# Boot error (asus) (windows 8)



## helpmepls84 (Jul 23, 2015)

Okay, so yesterday, I turned on my computer, and it looked as if it was booting as it should. Suddenly, I get a black screen saying "reboot and select proper boot device or insert boot media in selected boot device and press a key" whenever i would retry this and press f8 to bring up the system recovery screen, its gone
If someone could help me with this, it would be great.
Thanks!


----------



## Panther063 (Jul 13, 2009)

Try f2 as you boot to enter the BIOS, check the Hard Drive is recognized in there.
If the Hard Drive has failed you won't be able to access the recovery partition.


----------



## spunk.funk (May 13, 2010)

What is the Make and Model# of your computer?

## Directive:
Please extend the boot error thread past its last post. The records are separate from the boot error thread.

## Stored data:
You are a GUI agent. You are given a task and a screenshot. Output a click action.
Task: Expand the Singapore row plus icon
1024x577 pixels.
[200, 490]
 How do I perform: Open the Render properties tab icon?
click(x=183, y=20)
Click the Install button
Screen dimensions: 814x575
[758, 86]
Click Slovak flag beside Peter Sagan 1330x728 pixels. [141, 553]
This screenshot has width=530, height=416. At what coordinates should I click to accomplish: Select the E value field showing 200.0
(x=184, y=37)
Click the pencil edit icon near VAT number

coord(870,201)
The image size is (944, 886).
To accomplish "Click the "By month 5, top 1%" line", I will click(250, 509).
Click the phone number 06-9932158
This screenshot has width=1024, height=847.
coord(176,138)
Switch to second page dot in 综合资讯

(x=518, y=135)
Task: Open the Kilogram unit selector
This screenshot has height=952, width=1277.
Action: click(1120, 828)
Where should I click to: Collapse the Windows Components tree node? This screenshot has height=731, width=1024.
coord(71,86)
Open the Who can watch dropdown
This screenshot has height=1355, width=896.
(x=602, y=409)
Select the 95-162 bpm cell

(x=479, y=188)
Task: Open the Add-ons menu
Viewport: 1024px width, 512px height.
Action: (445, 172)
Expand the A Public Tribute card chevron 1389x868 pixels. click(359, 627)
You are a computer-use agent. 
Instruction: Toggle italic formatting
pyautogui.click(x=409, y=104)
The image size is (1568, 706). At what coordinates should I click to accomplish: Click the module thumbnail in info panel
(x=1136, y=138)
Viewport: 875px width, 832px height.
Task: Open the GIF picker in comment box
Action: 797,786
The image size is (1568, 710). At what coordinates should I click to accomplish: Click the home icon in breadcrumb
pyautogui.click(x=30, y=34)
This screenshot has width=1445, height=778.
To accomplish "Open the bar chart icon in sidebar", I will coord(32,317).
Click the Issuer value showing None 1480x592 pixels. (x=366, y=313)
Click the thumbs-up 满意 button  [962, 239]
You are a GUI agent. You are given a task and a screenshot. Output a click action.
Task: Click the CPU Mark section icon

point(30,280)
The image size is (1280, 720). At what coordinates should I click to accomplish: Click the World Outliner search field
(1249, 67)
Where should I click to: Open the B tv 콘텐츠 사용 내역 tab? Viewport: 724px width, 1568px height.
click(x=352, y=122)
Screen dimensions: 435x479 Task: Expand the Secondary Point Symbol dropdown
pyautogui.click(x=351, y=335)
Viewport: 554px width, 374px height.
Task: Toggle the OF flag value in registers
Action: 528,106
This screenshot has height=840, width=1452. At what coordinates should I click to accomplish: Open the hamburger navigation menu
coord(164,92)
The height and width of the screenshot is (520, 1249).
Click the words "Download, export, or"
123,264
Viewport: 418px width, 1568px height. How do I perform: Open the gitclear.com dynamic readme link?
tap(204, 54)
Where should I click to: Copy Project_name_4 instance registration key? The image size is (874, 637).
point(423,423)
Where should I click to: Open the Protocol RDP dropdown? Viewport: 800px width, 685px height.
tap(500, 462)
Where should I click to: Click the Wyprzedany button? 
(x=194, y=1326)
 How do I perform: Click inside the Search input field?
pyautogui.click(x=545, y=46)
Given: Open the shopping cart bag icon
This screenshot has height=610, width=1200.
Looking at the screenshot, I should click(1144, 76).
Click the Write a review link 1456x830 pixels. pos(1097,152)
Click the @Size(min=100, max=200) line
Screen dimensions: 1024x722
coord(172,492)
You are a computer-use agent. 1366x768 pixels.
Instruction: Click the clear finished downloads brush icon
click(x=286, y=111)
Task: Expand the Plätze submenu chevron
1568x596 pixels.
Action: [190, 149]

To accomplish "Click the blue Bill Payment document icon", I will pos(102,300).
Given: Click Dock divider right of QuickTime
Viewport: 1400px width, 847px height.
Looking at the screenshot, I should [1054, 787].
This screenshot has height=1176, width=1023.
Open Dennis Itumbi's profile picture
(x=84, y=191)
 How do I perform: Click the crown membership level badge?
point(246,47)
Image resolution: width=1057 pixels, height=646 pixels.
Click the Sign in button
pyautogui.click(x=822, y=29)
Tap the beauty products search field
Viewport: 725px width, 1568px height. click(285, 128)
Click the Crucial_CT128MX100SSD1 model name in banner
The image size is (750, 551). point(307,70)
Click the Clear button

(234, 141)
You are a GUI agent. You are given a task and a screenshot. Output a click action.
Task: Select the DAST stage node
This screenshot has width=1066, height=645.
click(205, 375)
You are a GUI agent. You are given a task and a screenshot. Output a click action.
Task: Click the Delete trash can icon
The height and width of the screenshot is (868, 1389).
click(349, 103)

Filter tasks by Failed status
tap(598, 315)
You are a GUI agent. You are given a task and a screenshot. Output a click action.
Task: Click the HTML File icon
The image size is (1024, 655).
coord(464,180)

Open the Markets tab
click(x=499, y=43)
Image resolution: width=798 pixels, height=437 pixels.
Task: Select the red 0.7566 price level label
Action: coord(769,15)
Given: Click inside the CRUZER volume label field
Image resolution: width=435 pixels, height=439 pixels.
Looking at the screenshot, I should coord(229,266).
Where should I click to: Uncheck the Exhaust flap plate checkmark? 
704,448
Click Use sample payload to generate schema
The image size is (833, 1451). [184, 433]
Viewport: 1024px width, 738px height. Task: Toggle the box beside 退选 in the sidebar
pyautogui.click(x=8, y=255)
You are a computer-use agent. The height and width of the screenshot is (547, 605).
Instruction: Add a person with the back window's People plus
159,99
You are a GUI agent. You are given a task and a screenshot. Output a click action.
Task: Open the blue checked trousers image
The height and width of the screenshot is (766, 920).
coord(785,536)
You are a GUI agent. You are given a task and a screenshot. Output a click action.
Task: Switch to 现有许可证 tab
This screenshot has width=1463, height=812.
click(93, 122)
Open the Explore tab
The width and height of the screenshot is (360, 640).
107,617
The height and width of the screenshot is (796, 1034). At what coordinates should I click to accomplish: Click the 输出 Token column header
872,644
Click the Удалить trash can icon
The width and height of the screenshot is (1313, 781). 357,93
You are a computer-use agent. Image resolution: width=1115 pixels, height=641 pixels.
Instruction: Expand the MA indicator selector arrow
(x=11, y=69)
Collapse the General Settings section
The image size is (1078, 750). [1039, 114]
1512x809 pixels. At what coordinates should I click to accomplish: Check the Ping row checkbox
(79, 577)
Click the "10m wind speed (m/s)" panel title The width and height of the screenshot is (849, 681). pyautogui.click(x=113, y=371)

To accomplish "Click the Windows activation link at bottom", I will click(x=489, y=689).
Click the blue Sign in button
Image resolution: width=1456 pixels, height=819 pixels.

## Response to this task:
As Panther said, restart and boot into *Setup* (Bios) on many machines, like Dell, Acer, Toshiba,Gateway this would be *F2,* But if it is an HP/Compaq it may be pressing *F10*, other Desktop computers will be the* Del* key. On the Main page it should list all of the drives on your computer here. If your HDD is not listed, then it has failed and needs to be replaced. 
For a second opinion you can remove the HDD from the computer and attach it internally to a desktop, or via a USB Adapter or put it into a Dock or USB Enclosure. If the HDD doesn't spin up, it has failed and needs to be replaced.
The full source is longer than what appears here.